A father posted on Reddit under the name IrishMD to announce that his 22-year-old daughter’s partner John gained his full approval. The story goes that the couple met in college and began a friendship that evolved into a relationship.
“We met him and we thought he was a decent kid, if not a little bit socially awkward, and sort of uncomfortable around us. All of her previous boyfriends were more outgoing, and this kid was quiet. Didn’t really think he was going to last,” the father said.
Their skepticism only increased when the daughter got an internship out of the country, and the couple began a long-distance relationship. However, the boyfriend visited the parents and their newborn son frequently while she was away.
“I found out that the main reason that he visited us so often was because my daughter was worried that her new little brother would forget who she is while she was gone,” the father said. “So when John would play with our son when he thought nobody was around he would show him pictures of my daughter making goofy faces to try to make sure that he will remember his big sister. When I brought it up with my daughter she didn’t know that John was doing this. That was probably the moment where I started wholeheartedly approving of him.”
My advice: Be interested in all of her family and try to spend time with each of them. Especially if there are little kids or cousins involved. When you can relax and play with the kids, or just honestly be interested in the other members of the family, you’re definitely making good progress!
Making your significant other smile and feel loved is your most important boyfriend role as far as most parents are concerned.
CrazyCatSloth gave this advice: “Apparently, making my SO smile. It seems that it was pretty rare enough for her mother to actually be surprised to see her smile.”
My wife’s future maid of honor, way back when, took me aside and told me she had never seen Keren so happy before. She actually teared up when she told me this, and it made me feel so good that her friends saw her happier than they ever have before.
A good joke can help ease tensions and show that you don’t take yourself too seriously. It can be endearing if you strike the right tone.
Most dads will appreciate a sense of humor, especially if it’s in the face of anxiety. Have a few dumb jokes or puns ready to go, but never make fun of any family member or group as your goal isn’t to offend anyone or put anyone down.

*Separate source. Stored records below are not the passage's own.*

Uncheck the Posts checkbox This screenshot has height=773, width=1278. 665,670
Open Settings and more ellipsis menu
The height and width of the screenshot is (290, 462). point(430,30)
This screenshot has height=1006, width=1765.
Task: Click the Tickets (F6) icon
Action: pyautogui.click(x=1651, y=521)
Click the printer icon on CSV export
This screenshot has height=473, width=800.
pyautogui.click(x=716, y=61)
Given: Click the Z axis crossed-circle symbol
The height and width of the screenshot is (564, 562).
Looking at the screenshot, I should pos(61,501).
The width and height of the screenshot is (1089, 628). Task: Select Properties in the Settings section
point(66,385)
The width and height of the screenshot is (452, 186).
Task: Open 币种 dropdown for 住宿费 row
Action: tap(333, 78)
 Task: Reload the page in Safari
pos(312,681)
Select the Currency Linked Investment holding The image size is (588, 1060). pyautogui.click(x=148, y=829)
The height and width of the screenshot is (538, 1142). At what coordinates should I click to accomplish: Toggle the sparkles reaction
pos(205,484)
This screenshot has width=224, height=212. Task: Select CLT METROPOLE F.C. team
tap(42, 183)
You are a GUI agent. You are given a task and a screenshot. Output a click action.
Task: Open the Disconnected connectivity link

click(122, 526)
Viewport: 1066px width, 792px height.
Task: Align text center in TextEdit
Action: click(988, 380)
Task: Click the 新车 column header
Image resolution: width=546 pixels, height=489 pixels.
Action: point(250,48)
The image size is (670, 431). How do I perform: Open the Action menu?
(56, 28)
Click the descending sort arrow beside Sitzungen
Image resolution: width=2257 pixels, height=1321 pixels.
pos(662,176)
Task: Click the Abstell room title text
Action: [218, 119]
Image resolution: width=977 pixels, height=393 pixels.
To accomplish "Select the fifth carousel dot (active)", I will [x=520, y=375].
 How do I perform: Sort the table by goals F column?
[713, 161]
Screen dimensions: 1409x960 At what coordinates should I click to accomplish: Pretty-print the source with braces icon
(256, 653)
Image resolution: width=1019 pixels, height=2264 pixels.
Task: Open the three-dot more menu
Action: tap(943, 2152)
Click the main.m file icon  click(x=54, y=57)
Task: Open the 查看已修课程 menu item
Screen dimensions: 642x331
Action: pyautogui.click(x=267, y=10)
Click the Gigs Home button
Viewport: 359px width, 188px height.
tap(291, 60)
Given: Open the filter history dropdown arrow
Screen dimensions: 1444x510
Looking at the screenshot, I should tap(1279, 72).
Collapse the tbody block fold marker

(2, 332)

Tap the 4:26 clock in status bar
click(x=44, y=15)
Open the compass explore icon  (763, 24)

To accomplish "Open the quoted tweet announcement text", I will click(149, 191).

Maybe you’ve noticed a common theme in these stories about meeting the family and earning their approval. Families want to know that you’re going to take care of their loved one in all the ways that matter. Boyfriends can earn points with simple gestures such as fixing a radio, petting a dog, or making delicious pies.
If you want to win over her family — and maybe even become part of the family one day — you’ve got to go into the holidays with your heart in the right place. Make sure your words and actions show that you care about your girlfriend and want to fit into her family’s culture.
Good luck this season and may the odds be ever in your favor. Oh, and make sure you bring a gift!